「まだいいですか?」と訊かれれば「ダメです」とは言えない。
見かけはごく普通の30代半ばの男性だが、一見して「この客とは生理的に合わないな」と直感した。なにか嫌な雰囲気が漂っている。
「駅から歩けて、2DKで、駐車場込みで7万5千円以内で探しているんですけど」とのこと。駐車場を除けば部屋に掛けられる予算は6万5千円ということになる。条件的にはかなり厳しい。おそらくは、駅前から順番に不動産屋を当たっていて、物件が無くて、うちに辿り着いたのが「その時間」、ということなんだろう。
当社の管理物件には無いんで、仲良くしている同業者に電話してみると、そこそこ良い物件を紹介してくれたのだが、その物件は一般媒介で、他の業者でも取り扱っている。

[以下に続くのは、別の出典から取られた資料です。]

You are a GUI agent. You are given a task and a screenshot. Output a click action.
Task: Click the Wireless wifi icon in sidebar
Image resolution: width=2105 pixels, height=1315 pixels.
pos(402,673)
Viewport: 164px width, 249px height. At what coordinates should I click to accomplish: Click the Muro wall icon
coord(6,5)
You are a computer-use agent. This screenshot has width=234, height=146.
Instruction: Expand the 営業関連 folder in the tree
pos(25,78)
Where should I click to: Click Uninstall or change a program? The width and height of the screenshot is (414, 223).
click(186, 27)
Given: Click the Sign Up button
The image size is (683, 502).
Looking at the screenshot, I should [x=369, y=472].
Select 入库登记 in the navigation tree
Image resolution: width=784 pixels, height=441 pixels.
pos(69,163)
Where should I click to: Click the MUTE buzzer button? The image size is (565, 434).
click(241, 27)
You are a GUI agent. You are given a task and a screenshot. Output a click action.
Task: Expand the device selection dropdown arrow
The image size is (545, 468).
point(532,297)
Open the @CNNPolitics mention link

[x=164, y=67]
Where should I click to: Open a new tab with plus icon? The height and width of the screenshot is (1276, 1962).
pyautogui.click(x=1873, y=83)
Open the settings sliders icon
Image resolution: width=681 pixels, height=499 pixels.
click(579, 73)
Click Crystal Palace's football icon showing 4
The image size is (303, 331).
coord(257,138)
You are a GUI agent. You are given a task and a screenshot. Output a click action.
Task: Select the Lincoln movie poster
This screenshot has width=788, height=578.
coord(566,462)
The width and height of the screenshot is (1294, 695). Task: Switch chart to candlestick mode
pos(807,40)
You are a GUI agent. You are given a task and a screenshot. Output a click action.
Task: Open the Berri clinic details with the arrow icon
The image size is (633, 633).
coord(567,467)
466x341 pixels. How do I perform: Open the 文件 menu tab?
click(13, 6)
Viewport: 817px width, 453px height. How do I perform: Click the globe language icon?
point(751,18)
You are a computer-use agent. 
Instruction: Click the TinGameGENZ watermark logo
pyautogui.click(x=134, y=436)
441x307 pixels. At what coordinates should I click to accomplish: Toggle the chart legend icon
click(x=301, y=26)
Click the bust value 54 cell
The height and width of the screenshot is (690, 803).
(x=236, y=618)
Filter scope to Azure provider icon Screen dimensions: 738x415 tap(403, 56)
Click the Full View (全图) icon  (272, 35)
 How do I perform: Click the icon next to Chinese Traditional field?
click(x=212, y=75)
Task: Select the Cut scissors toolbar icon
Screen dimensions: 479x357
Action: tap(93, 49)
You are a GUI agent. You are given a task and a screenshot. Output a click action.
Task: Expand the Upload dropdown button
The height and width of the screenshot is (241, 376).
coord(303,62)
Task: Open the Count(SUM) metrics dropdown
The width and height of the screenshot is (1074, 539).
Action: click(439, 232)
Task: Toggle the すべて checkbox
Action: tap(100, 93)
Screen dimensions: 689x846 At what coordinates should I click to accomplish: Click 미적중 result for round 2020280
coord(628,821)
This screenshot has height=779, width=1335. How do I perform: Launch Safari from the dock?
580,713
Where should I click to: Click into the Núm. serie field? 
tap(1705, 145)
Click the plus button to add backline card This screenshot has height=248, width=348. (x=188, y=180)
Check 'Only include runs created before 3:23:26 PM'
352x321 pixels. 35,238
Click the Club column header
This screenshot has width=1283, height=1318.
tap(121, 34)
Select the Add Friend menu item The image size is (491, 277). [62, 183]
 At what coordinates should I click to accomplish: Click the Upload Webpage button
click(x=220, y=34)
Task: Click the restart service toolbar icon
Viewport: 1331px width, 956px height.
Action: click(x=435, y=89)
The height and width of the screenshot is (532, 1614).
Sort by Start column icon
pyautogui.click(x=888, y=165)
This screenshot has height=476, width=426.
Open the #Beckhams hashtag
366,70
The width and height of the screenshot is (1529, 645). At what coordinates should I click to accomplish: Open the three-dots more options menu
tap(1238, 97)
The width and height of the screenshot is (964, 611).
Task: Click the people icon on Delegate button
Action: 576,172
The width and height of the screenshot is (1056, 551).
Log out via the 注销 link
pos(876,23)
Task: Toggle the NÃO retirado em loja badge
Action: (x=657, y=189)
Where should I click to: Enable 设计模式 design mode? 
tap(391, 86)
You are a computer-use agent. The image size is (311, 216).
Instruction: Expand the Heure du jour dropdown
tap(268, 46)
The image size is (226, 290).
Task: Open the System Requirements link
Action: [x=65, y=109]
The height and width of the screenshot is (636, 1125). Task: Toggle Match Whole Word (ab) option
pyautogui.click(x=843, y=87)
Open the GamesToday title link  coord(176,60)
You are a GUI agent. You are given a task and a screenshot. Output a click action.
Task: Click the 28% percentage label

「資料が欲しい」とのことでコピーを渡し、顧客カードに記入してもらおうとすると・・・、
「私は、そういうのは書かないことにしているんです。申し込みする気になったら、その時に書きますから」、と言う。
「この物件は、いろんな業者さんが扱っていますので、もし見て頂くとしたら、直前に有無を確認してご連絡します。でないと無駄足にさせてしまう可能性も有りますので、その為の連絡先をお伺いすることは出来ませんか?」、と訊くと、
「無くなったら無くなったで構いませんから」と言う。
私の一番嫌いな言葉である。自分のことしか考えていない。「オマエは良くても、私は良くないんだよ」、と言いたくなる。人に依頼事をしていながら自分の情報は出そうとしない。不動産屋が信用できないなら依頼もしなければよい。こういう輩はたまにいるが不愉快だ。
お正月のイタリア旅行でも、こんなことがあった。
一つのテーブルに6人が着き、食事をしながら話は弾んでいたのだが、お仲間のHさんが、父娘(父親は既に定年退職していて、娘さんは20代後半)で参加している父親に、「お仕事は何を?」と訊くと、「いえ、それはちょっと・・・」、と答えない。
私には、世の中に「人に訊かれて答えられない職業」が幾つもある、とは思えない。話の中で、Hさんは自分の仕事のことを既に話している。大雑把に「製造業です」でも「公務員です」でもいいではないか。いっぺんに座がシラケたのは言うまでもない。
私が言うのもナンだが、今は、資料が欲しければネットで幾つでもタダで見ることが出来る時代なのだから、「自分の素性は何一つ明かしたくない」なら不動産屋に資料を貰いになど来なければよい。